会って間もない相手に核心を突くと、人は守りに入る。まだ味方かどうか判定がついてない人間に、弱みを握られたって感じるから。これが半年後の相手なら、おんなじ一言が刺さらずに沁みる。中身は一ミリも変えてないのに、届く順番がぜんぶを決めてた。
逆のことも起きる。三か月ちゃんと通ってくれてた女性が、ある男性に、あなたそこ逃げ癖ありますよね、ってズバッと言った回があった。新人がやってたら事故ってた一言。でも彼、ふっと笑って、それ言われたの初めてです、って。信頼の貯金ができてると、同じ刃がなぜか薬に変わる。

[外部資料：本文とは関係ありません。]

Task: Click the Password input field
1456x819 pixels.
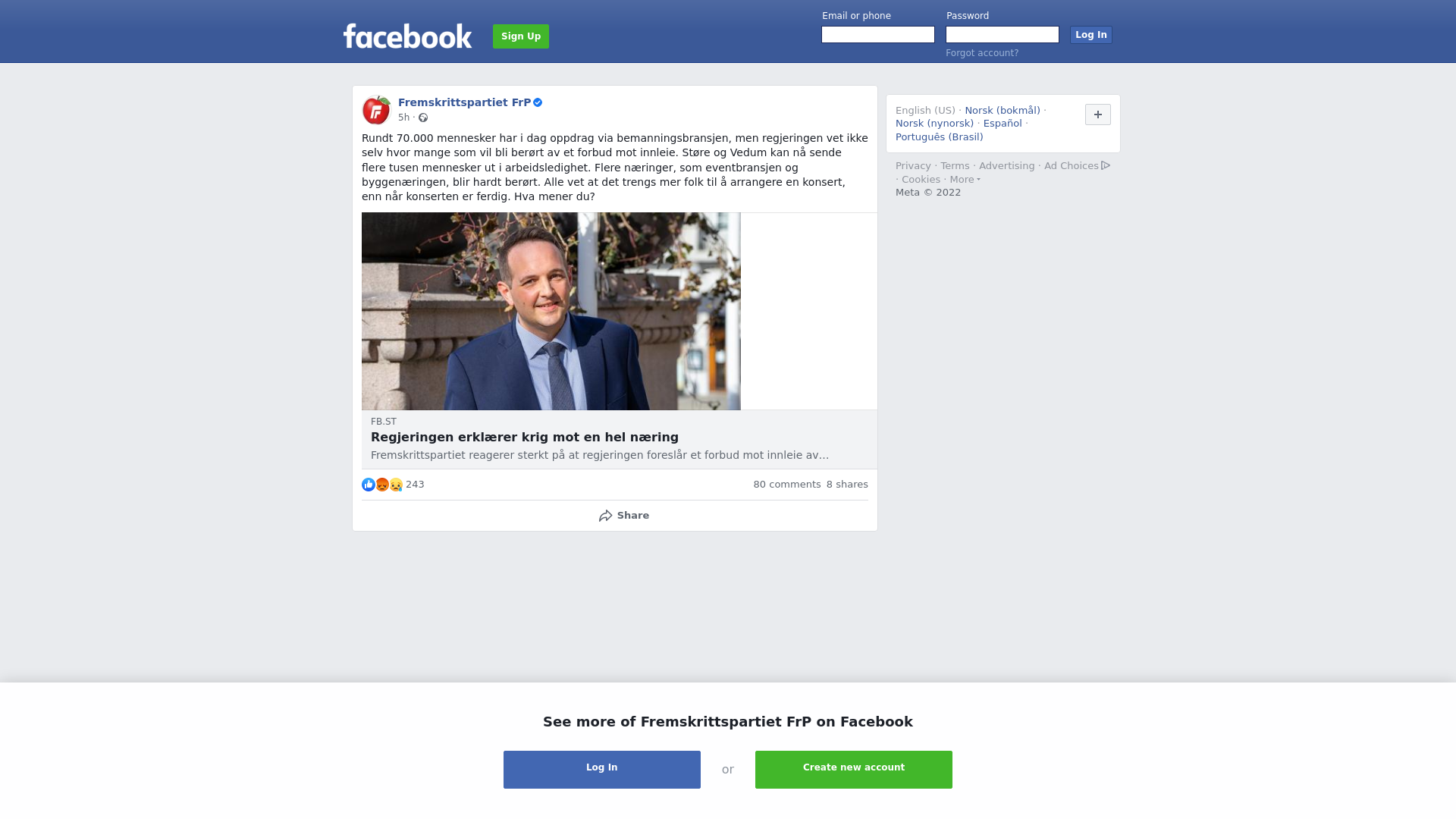Action: pos(1003,35)

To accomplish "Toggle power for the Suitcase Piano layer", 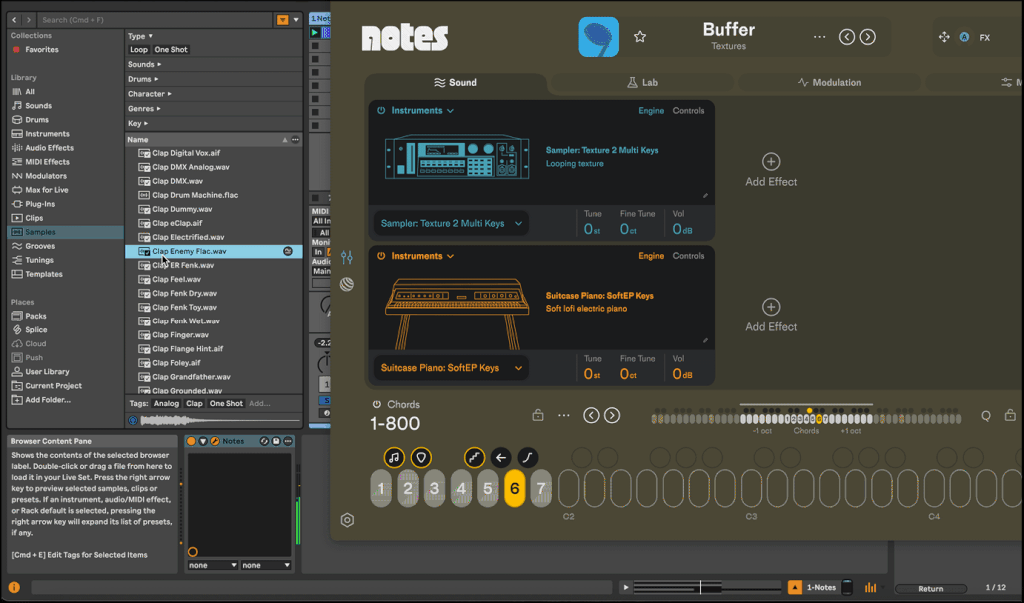I will [x=381, y=256].
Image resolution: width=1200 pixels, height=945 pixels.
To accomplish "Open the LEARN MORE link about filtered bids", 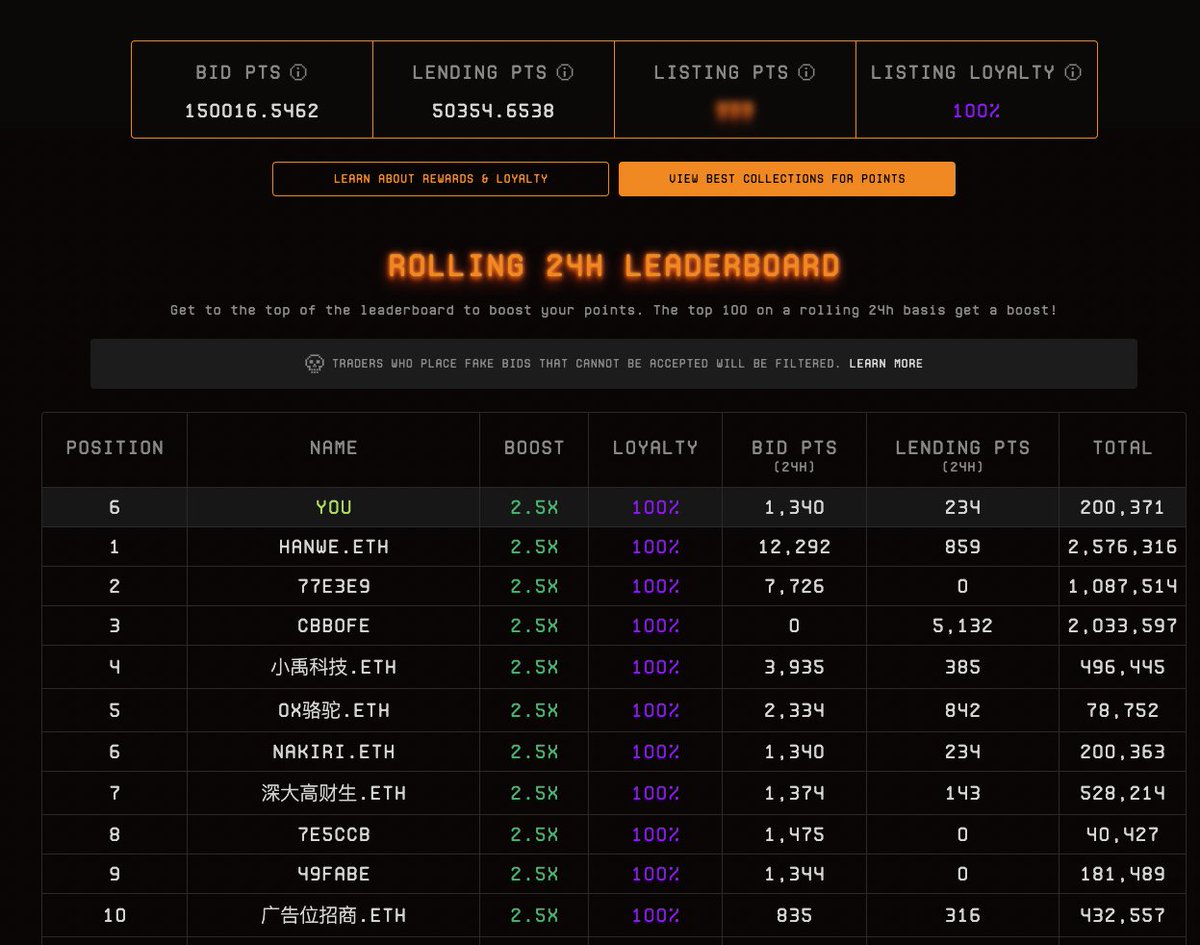I will pos(886,362).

似た失敗も、もう一個。別の回で、最近彼女とうまくいってる話を始めた男性に、ある参加者が、その人たぶん本命じゃないですよね、って初対面で言い放った。当てずっぽうじゃなく、わりと鋭かった。でも彼、次の回から姿を消した。正しさと、今それ言う?は、まったくの別問題なんだよね。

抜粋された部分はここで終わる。